Mortgage Compliance Overview
Luke Osborne November 14, 2016
All “mortgage companies” including banks and non-bank lenders and brokers need to comply with an expanding set of laws that regulate the mortgage industry. The Financial Crimes Enforcement Network (FinCEN) has recently implemented regulations that requires all non-bank institutions to comply with laws regarding Anti-Money Laundering (AML) and Suspicious Activity Reports (SARs). This guide will help you to understand the requirements of mortgage compliance and where you can go to get more information.
Anti-Money Laundering Program
The Bank Secrecy Act (BSA) in 31 CFR Chapter X, Parts 1010 and 1029 requires companies to:
- Perform a risk assessment for the types of business that your company does.
- Develop company policies and procedures to handle potential fraud and to stay compliant with regulations.
- Designate a compliance officer.
- Train employees based on your policies and procedures.
- Annually perform testing of your AML program as a whole.
A risk assessment should include risks unique to your company:
- Customer base
- Products and Services
- Geographic areas of operation and market area
- How loan applications are taken (Face to Face, Telephone, Internet, Mail)
Policies & Procedures
Your company’s AML Program should include, at a minimum, “the development of internal policies, procedures, and controls.” This means that you must have written documentation available for employees that covers company policy on anti-money laundering and other topics.
Mortgage Compliance Officer
Your company needs to designate and register a mortgage compliance officer with FinCEN. To register a compliance officer, visit: http://bsaefiling.fincen.treas.gov/main.html
The compliance officer is responsible for:
- Establishing and maintaining procedures designed to ensure compliance with AML;
- Provide periodic updates on AML Policy to all staff;
- Ensure proper record retention;
- Ensure proper training of all staff;
- Ensure that SAR is filed with FinCEN when applicable;
- Ensure proper reporting to Executive Management;
- Act as liaison with Regulator, law enforcement, IRS, FinCEN when applicable;
- Effective implementation of AML Policy
Employee Compliance Training
The company must have a regular AML compliance training program that educates all employees on company policies. Your AML training program must:
- include all employees, including management and board of directors.
- be performed no less than annually.
- include new employees (within the first 30 days as a rule of thumb).
- maintain training records which must include names, dates, and test scores (which implies there must be a test).
In addition to formal training, the compliance officer is responsible for disseminating information on law changes and policy changes and must keep a record of these communications.
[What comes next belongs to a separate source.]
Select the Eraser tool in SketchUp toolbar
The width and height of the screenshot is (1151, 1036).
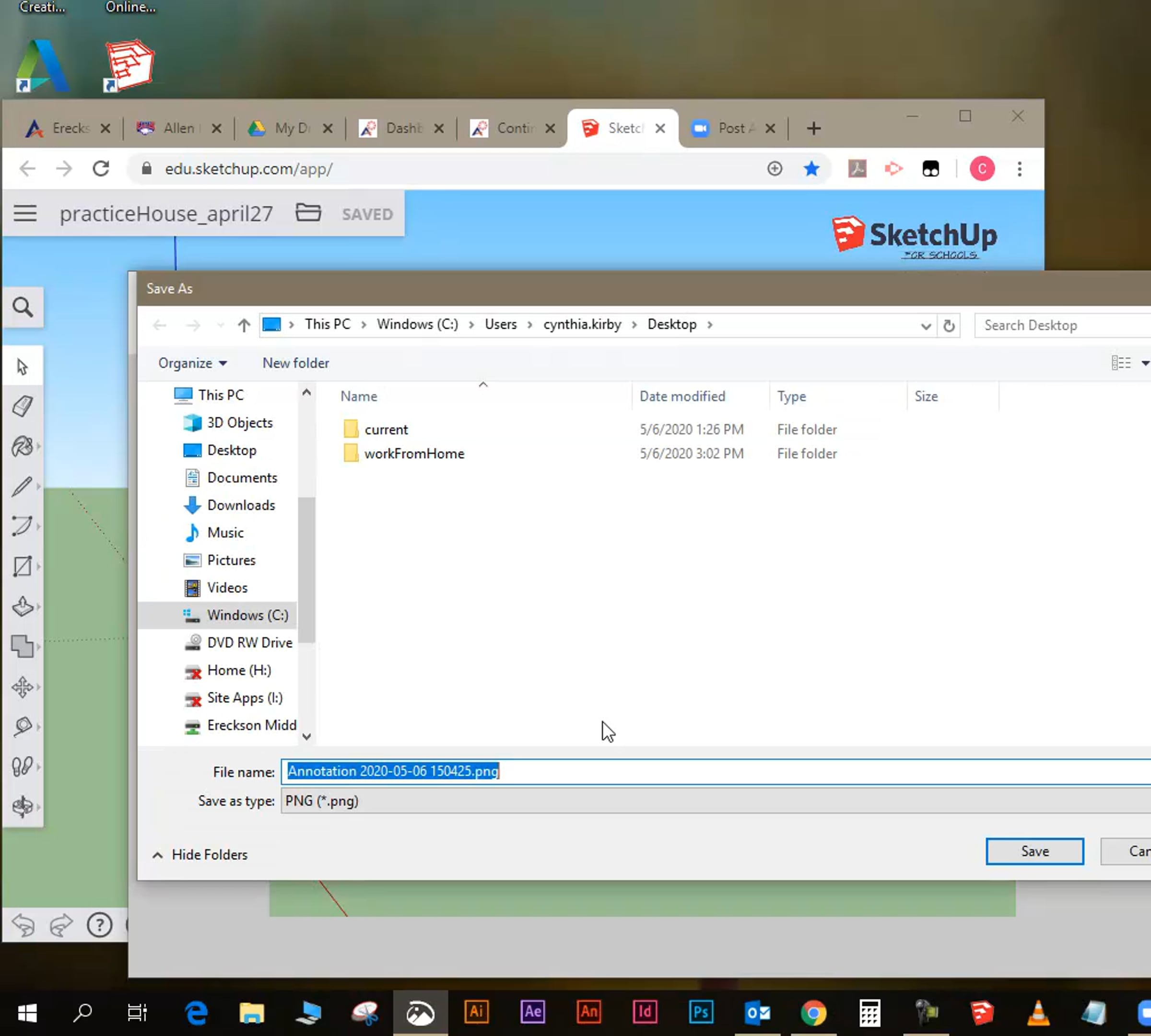tap(22, 407)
Independent Testing of Policy
Testing will be dependent upon the organization’s size and risk. It must be completed at least annually or more frequently if warranted. It can be done by an independent 3 rd party, or can be done by company personnel provided that they do not:
- work for the compliance officer, nor
- perform any of the AML functions to be tested
Suspicious Activity Reports (SARs)
SARs are the tool used to implement AML Policy. The BSA imposes both a mandatory and voluntary requirement to file them. All filings are to be done electronically at: http://bsaefiling.fincen.treas.gov/main.html.
Required filings are triggered by certain criteria published by FinCEN. Additional information on the topic can be found at http://www.fincen.gov/statutes_regs/guidance/html/reg_faqs.html.
Civil Penalties for Non-Compliance:
- Failure to comply with recordkeeping requirements: up to $1,000 per violation.
- Failure to comply with reporting requirements: not to exceed the greater of the amount involved in the transaction (not to exceed $100,000) or $25,000.
- Issuance of cease and desist order if continued noncompliance.
- Forfeiture of assets.
Criminal Penalties for Noncompliance:
- A person willfully violating the BSA shall be fined not more than $250,000, or imprisoned for not more than five (5) years, or both.
- A person willfully violating the BSA while violating another law of the United States or as part of a pattern of any illegal activity involving more than $100,000 in a 12 month period shall be fined not more than $500,000, imprisoned for no more than 10 years, or both.
- A separate violation occurs for each day the violation continues and each office, branch or place of business at which a violation occurs or continues.
Both the Consumer Finance Protection Bureau (CFPB) and the IRS are authorized to carry out audits of your policies, procedures, training records, and reports. These are folks you probably don’t want to mess with.